Top of Record set
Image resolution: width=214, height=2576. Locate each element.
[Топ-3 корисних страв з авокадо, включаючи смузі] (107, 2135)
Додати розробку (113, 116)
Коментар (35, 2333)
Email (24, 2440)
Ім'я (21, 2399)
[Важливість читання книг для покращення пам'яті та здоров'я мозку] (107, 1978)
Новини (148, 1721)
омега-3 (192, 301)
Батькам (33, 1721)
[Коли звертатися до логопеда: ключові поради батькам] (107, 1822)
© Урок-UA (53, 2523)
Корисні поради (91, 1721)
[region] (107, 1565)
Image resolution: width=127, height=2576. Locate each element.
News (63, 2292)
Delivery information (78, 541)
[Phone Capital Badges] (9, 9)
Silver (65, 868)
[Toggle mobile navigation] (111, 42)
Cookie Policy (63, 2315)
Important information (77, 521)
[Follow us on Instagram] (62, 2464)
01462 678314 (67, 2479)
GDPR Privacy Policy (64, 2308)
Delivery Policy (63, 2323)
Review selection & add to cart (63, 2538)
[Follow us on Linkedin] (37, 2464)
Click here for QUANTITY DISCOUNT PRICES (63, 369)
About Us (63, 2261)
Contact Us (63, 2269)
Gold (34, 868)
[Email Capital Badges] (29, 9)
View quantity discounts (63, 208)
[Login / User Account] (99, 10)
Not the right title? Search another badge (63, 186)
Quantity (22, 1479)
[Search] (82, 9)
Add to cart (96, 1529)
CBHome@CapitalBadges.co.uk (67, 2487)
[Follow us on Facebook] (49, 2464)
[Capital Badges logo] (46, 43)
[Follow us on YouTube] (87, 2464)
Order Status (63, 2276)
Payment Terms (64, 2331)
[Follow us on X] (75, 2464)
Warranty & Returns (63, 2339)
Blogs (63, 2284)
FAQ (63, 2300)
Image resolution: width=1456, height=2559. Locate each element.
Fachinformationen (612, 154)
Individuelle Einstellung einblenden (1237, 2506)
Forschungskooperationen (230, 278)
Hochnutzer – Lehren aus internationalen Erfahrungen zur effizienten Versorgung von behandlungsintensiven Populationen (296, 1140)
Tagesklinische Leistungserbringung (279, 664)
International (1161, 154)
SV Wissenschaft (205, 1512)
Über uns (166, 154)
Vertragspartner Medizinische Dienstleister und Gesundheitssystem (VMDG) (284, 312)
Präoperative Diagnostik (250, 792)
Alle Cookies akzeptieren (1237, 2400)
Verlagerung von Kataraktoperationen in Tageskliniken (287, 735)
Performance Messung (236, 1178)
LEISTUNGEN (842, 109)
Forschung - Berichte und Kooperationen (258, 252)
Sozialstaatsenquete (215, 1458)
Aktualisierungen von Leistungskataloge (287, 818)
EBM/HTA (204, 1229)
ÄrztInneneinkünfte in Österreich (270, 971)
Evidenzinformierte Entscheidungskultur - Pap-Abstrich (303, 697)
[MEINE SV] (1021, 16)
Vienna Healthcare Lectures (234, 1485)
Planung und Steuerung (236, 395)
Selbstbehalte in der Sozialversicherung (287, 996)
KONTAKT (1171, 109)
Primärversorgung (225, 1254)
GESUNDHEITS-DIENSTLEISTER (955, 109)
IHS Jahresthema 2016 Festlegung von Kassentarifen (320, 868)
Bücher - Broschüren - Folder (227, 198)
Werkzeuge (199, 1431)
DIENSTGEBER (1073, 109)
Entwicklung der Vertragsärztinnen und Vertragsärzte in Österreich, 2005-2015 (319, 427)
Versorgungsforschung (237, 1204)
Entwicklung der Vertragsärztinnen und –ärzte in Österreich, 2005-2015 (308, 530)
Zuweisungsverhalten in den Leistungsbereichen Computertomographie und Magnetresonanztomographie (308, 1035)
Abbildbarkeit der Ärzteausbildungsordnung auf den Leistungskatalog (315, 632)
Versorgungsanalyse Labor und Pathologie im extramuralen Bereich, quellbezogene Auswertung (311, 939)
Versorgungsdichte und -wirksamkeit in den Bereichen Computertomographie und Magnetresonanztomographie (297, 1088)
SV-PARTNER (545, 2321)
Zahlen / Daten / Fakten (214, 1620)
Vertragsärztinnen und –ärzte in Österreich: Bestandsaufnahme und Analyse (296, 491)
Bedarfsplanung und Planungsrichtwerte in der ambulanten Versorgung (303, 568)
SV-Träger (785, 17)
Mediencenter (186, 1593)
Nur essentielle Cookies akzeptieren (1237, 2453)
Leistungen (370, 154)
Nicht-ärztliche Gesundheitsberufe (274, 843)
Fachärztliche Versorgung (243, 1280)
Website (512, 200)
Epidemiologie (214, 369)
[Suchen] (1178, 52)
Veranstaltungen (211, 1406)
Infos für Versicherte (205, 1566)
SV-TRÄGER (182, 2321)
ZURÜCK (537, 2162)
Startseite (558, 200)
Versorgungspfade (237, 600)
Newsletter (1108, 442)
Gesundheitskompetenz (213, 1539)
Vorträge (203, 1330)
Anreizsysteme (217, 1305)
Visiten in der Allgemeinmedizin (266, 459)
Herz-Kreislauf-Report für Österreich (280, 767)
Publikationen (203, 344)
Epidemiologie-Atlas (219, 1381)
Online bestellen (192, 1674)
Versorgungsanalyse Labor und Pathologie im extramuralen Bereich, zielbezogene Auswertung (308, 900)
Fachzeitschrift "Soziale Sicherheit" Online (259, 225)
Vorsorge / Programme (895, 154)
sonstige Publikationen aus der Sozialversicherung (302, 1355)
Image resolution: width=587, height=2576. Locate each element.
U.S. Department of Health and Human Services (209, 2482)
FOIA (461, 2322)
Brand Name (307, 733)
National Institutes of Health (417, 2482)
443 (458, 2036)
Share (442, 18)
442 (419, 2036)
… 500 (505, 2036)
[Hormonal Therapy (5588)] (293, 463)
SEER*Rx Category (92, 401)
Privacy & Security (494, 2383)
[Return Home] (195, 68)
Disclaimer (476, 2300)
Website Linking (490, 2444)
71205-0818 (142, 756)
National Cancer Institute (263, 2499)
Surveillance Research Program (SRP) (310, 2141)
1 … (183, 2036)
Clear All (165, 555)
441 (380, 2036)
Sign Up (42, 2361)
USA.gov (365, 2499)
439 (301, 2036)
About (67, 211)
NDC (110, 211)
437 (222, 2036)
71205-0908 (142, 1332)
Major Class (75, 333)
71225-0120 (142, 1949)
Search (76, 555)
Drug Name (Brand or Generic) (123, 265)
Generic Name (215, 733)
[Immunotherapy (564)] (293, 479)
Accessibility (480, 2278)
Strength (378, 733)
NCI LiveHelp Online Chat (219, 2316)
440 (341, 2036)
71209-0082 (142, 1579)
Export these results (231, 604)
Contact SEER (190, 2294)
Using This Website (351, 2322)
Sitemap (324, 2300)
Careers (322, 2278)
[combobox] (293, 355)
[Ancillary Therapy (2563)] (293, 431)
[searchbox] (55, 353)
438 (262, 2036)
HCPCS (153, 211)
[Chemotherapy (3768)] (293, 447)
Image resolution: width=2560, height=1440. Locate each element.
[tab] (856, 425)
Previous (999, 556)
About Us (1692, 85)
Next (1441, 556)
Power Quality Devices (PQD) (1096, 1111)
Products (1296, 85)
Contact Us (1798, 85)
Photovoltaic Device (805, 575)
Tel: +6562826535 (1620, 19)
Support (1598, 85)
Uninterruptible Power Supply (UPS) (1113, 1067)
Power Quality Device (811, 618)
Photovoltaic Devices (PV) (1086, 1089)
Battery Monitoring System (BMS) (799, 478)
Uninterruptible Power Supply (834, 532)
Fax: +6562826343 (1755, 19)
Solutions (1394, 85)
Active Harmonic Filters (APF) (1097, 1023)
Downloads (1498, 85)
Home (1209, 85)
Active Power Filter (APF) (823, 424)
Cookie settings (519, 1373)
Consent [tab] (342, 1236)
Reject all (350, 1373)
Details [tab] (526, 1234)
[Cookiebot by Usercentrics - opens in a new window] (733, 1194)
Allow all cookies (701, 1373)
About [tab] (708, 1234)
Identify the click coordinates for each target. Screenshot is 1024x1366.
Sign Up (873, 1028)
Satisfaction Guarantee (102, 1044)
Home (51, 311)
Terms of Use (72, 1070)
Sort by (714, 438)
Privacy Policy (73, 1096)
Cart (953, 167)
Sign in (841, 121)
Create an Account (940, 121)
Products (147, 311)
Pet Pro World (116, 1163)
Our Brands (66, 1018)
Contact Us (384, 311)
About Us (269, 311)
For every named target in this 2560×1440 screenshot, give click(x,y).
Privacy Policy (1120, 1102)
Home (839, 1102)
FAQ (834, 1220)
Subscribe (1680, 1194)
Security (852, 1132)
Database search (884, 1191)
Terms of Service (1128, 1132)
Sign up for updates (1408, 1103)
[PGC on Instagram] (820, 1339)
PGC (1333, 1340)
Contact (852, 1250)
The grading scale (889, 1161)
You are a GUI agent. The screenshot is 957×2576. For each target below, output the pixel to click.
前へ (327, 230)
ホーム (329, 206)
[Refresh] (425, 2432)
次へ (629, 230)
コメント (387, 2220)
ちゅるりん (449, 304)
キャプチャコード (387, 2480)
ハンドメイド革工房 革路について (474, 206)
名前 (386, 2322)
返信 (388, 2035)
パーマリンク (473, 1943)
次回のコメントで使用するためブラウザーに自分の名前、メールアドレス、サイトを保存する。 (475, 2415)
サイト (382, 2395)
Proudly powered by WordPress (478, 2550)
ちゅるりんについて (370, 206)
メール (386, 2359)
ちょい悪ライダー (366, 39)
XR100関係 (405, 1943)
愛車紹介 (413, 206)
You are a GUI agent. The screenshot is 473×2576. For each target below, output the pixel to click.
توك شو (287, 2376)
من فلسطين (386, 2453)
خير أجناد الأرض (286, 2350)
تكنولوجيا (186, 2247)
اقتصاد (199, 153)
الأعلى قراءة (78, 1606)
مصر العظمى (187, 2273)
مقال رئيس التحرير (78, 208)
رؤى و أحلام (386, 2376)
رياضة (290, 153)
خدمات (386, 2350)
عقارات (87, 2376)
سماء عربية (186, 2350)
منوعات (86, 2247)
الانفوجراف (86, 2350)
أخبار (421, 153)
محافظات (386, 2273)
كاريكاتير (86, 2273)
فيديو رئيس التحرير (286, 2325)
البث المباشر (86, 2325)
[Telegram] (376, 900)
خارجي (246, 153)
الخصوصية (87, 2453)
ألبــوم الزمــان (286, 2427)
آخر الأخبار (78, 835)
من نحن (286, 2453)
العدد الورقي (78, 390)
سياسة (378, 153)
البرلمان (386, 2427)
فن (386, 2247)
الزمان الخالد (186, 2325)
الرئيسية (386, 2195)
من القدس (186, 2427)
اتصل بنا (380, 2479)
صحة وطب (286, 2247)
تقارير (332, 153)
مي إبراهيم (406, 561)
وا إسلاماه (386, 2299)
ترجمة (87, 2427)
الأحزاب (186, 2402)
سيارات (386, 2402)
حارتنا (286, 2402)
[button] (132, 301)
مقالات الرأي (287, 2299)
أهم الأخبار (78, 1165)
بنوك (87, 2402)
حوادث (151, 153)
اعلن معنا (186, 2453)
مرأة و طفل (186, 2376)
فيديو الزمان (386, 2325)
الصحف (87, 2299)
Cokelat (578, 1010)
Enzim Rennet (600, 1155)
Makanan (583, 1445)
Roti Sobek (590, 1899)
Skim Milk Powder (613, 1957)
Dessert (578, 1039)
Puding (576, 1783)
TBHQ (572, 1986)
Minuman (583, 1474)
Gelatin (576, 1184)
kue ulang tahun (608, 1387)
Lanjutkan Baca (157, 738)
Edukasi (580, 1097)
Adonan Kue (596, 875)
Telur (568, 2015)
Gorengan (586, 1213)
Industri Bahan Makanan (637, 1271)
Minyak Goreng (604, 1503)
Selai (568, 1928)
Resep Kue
Bottom of Record set
# Problem statement
Going back over the entries above, copy word for word every line from the one that has "Publikationen (203, 344)" on through the one that has "Surveillance Research Program".

# Written solution
Publikationen (203, 344)
Epidemiologie-Atlas (219, 1381)
Online bestellen (192, 1674)
Versorgungsanalyse Labor und Pathologie im extramuralen Bereich, zielbezogene Auswertung (308, 900)
Fachzeitschrift "Soziale Sicherheit" Online (259, 225)
Vorsorge / Programme (895, 154)
sonstige Publikationen aus der Sozialversicherung (302, 1355)
Image resolution: width=587, height=2576. Locate each element.
U.S. Department of Health and Human Services (209, 2482)
FOIA (461, 2322)
Brand Name (307, 733)
National Institutes of Health (417, 2482)
443 (458, 2036)
Share (442, 18)
442 (419, 2036)
… 500 (505, 2036)
[Hormonal Therapy (5588)] (293, 463)
SEER*Rx Category (92, 401)
Privacy & Security (494, 2383)
[Return Home] (195, 68)
Disclaimer (476, 2300)
Website Linking (490, 2444)
71205-0818 (142, 756)
National Cancer Institute (263, 2499)
Surveillance Research Program (SRP) (310, 2141)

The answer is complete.